# WHAT YOU SHOULD DO
Whenever "column" appears in a line, please copy that line from the data.

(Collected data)
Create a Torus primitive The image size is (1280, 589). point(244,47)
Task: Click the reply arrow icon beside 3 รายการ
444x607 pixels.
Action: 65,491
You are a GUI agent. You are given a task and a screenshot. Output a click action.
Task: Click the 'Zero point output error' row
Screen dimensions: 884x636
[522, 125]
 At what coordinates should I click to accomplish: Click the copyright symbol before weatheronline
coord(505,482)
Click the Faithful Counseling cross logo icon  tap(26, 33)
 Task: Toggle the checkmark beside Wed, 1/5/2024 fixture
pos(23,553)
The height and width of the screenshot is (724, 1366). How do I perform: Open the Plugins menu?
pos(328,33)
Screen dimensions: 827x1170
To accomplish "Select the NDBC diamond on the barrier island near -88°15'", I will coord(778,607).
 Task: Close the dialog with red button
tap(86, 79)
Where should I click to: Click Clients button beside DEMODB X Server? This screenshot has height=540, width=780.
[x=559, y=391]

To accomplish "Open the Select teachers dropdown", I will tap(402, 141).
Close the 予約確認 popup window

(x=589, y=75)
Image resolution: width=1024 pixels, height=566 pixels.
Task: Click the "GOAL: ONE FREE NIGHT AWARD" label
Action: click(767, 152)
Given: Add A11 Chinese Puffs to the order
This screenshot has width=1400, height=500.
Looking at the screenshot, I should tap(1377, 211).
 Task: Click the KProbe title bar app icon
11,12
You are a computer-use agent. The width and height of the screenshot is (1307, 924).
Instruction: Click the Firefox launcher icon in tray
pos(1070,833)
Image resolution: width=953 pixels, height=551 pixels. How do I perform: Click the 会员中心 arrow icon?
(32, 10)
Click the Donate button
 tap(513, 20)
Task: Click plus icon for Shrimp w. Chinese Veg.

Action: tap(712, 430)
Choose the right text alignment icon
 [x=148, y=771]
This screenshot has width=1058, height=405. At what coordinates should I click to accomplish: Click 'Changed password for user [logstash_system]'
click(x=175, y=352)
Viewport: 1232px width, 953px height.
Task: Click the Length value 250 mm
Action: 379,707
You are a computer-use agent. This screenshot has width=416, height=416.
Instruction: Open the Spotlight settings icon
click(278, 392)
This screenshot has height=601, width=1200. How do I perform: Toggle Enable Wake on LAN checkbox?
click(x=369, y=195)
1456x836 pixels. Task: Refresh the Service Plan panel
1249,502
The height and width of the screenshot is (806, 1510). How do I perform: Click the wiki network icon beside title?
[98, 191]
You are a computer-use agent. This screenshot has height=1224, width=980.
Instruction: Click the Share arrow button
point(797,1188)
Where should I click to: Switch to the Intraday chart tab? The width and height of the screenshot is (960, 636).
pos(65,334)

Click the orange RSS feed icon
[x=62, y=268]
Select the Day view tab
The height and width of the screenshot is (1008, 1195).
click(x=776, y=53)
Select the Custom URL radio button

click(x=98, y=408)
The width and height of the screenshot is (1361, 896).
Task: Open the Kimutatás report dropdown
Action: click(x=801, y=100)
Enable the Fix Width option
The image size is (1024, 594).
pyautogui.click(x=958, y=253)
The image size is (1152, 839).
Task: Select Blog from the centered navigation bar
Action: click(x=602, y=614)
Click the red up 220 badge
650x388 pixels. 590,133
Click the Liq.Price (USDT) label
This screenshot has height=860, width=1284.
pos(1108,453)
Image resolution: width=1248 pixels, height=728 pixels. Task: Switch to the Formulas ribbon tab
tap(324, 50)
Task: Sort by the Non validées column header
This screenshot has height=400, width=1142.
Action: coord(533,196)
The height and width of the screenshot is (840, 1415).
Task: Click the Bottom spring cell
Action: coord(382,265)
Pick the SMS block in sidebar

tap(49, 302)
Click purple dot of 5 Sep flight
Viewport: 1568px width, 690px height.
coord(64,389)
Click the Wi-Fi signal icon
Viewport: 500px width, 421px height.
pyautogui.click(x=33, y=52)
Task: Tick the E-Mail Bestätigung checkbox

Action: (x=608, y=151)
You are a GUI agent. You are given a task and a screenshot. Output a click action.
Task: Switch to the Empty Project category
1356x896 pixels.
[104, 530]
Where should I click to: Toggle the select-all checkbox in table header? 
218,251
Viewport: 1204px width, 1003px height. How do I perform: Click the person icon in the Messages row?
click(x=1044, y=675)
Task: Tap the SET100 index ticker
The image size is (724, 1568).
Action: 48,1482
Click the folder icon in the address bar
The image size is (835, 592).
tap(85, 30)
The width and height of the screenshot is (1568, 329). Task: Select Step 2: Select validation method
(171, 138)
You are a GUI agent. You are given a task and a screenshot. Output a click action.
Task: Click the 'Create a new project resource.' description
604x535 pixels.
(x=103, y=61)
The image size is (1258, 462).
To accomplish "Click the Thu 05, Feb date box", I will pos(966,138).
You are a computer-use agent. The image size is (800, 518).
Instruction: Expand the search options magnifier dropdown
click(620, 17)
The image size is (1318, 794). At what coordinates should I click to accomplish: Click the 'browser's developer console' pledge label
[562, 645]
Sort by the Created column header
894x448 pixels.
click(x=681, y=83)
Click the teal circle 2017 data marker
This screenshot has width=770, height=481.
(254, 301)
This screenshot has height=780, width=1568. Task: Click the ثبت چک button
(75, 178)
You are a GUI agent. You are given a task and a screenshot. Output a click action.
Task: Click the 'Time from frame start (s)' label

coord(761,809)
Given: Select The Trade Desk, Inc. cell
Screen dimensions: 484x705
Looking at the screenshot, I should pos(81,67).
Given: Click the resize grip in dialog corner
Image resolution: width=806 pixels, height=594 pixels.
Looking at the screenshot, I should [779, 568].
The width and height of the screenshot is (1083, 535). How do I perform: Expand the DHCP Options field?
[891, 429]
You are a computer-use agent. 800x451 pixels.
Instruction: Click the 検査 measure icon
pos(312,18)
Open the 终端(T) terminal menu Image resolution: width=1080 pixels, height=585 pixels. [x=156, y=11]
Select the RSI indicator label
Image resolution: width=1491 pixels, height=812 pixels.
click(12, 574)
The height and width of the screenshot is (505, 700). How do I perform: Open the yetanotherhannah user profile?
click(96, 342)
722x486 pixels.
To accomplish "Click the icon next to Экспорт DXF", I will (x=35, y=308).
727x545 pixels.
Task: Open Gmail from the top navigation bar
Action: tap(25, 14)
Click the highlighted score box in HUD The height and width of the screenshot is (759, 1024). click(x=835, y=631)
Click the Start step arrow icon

# WRITTEN RESPONSE
Task: Sort by the Non validées column header
Sort by the Created column header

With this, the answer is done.